I agree with both Darvell and Annette.

I read modern romance and for the most part I stick with LDS Authors for OBVIOUS reasons. However, I love Sci/fi Fantasy and Adventure but the national market is filled with smut just like national romance, and there is no alternative.

Except us.

There is no reason to have language and suggestive scenes in a book when it is not wanted. I can write a great book with no lauguage and clean romantic scenes and still have all the action and adventure needed to make a great book.

We can change the market, we just have to keep working at it. I have submitted my MS to Covenant and will be pitching it to Cedar Fort in a week. Wish me luck.


Jenn said...

I think it's a sheer numbers game.

Let's just make up some numbers since I don't have any at hand.

If there are 100,000 people who are writing for the national market, and 1,000 companies publishing their work, there will be, say, 100 books that are really amazing quality.

If there are 1,000 people who are writing for the LDS market, and 10 companies publishing their work, , how many books that are really amazing quality will surface to the top?

You do the math. :D

It's pretty amazing how great the books in the LDS market really are considering the above equation, don't you think?

Darvell Hunt said...

You know, Jennifer, I agree with you. Getting a book published is like winning the lottery.

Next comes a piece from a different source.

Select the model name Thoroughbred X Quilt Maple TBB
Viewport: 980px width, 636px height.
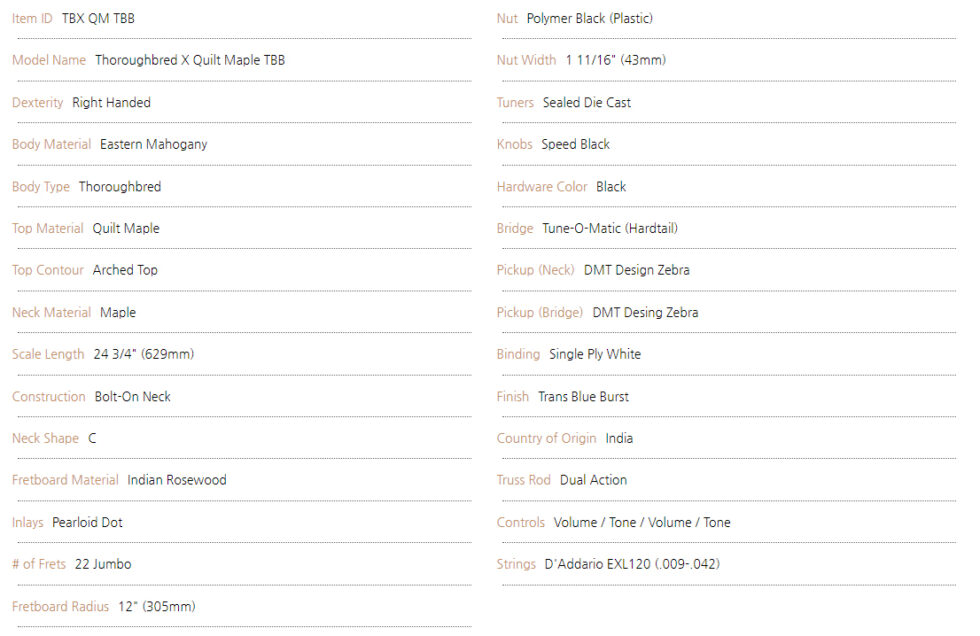click(190, 60)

You buy your ticket and hope your number comes up.

It's also a matter of getting the right story to the right editor at exactly the right time. There's no way to know how to do this, so we just submit. Even with doing our homework on what editors and publishing houses prefer what type of stories, it's still a crap shoot. Sometimes you win, sometimes you don't.

Another problem with the LDS market being a numbers game is the limited number of LDS publishers. There are thousands of publishers in the national market, but once you've made the rounds to the LDS publishers, what else is there to do? Self publish?

Even so, when I am told in rejections that the people who visit LDS book stores don't buy the types of stories that I'm submitting, I begin to think there's more to it than just being a numbers game.

Thanks for your insight, Jennifer. I appreciate you visiting our blog.